Among Bundy’s supporters are the Oath Keepers, law enforcement and military officers who say they will disobey orders they think violate the Constitution. State militia groups have joined the protest as well. The paramilitary Southern Nevada Militia declared on its website, “This is what we have trained for, for almost two years.”
The anti-government movement is nothing new. “This is a continuing, recurring phenomenon in the American political landscape, one that ties into both a hatred of American government as it’s conceived by them as well as a deep-seated gun culture,” said Devin Burghart, vice president of the Institute for Research and Education on Human Rights, who has studied extremist groups in America for years.
The ideologies of the militia movements are eclectic. Conspiracy theories about a “New World Order” and the United Nations as the instrument of world government feature heavily. Some advocate not just expanded states’ rights but sovereignty for counties, too. The Bundy ranch standoff suggests that the militiamen never went away.
But something is different this time. It’s not only fringe militiamen lending support to Bundy. Some Republican politicians and many in the conservative media have also made Bunkerville into a cause célèbre. Several local Republicans traveled to the Bundy ranch to show their support for the militiamen and anti-government patriots.
David Livingston, a Republican member of Arizona’s Legislature, was one of them. “I’ve heard that this is about a guy who’s not paying taxes,” Livingston told Newsweek. “That’s not the issue. The issue is property rights and the federal government overreaching.”
He added, “[The standoff] was about freedom. It was about property rights, Second Amendment rights, free speech rights. All those issues. Not everyone sees everything the same way, but it wasn’t about grazing costs.” Four other Arizona legislators stood with Bundy.

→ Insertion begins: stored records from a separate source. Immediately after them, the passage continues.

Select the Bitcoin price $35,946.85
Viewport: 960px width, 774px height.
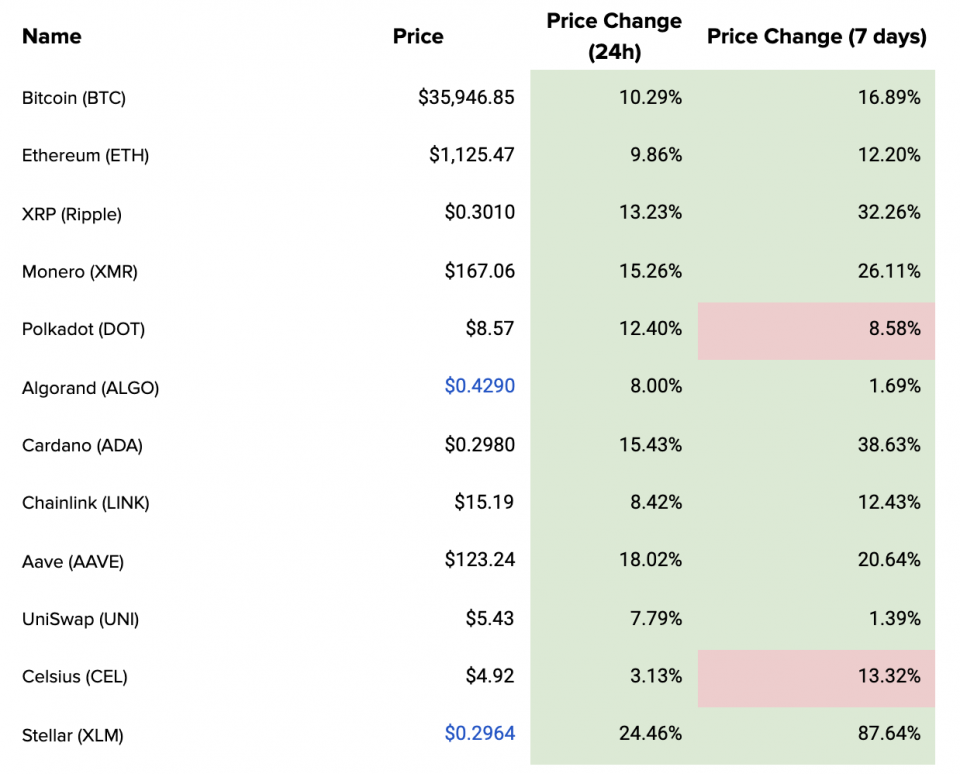467,98
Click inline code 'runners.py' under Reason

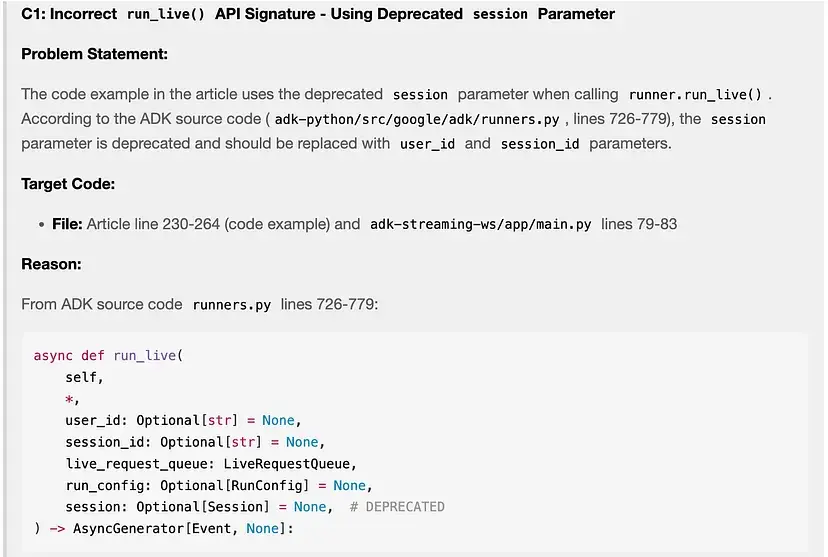coord(231,305)

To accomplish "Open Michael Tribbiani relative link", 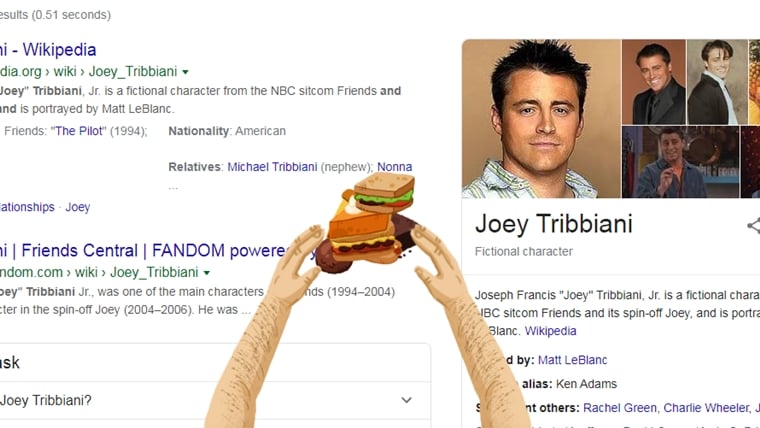I will pyautogui.click(x=272, y=167).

Republicans on the national stage are also lending support. Ron Paul, a libertarian-leaning former Republican congressman from Texas, compared the situation to Waco and voiced his admiration for the Bundy ranch crowd.
Paul said on his website the standoff shows that “when the American people speak out, their voices can be heard and can affect what government is doing.” But he also warned his followers, “As much as I’d like to see this as a victory for the people, I’m afraid the government has more guns, more power and more determination to express their authoritarianism.”
Tea Party groups have not yet gone as far as publicly backing the militia movement, but, said Burghart, “there is a big and growing crossover between militia groups and tea party groups, particularly at the local level.”
Conservative media have also helped fan the flames. Fox News’s Sean Hannity has invited Bundy onto his show twice. Conservative news site The Drudge Report has touted a theory, put forward by some, that the truth behind the Bundy ranch affair is that Nevada’s Harry Reid, the Democratic Senate majority leader, wants to claim the land for a solar energy deal with a Chinese company, a theory that hasn’t stood up.
A violent showdown was averted at the Bundy ranch that weekend, but the issue of Bundy’s cattle and the federal land is likely to drag on. “The door isn’t closed,” a BLM official said. “We’ll figure out how to move forward with this.”
But the Bundy family and its supporters aren’t likely to give up easily, either. “The people have the power when they unite,” Ammon Bundy, Cliven’s son, told a Las Vegas newspaper after the standoff. “The war has just begun.”
Corrections: An earlier version of this story incorrectly named the group of law enforcement and military members who swore an oath to uphold the constitution, they are the Oath Keepers. Also, Ron Paul is a former congressmen.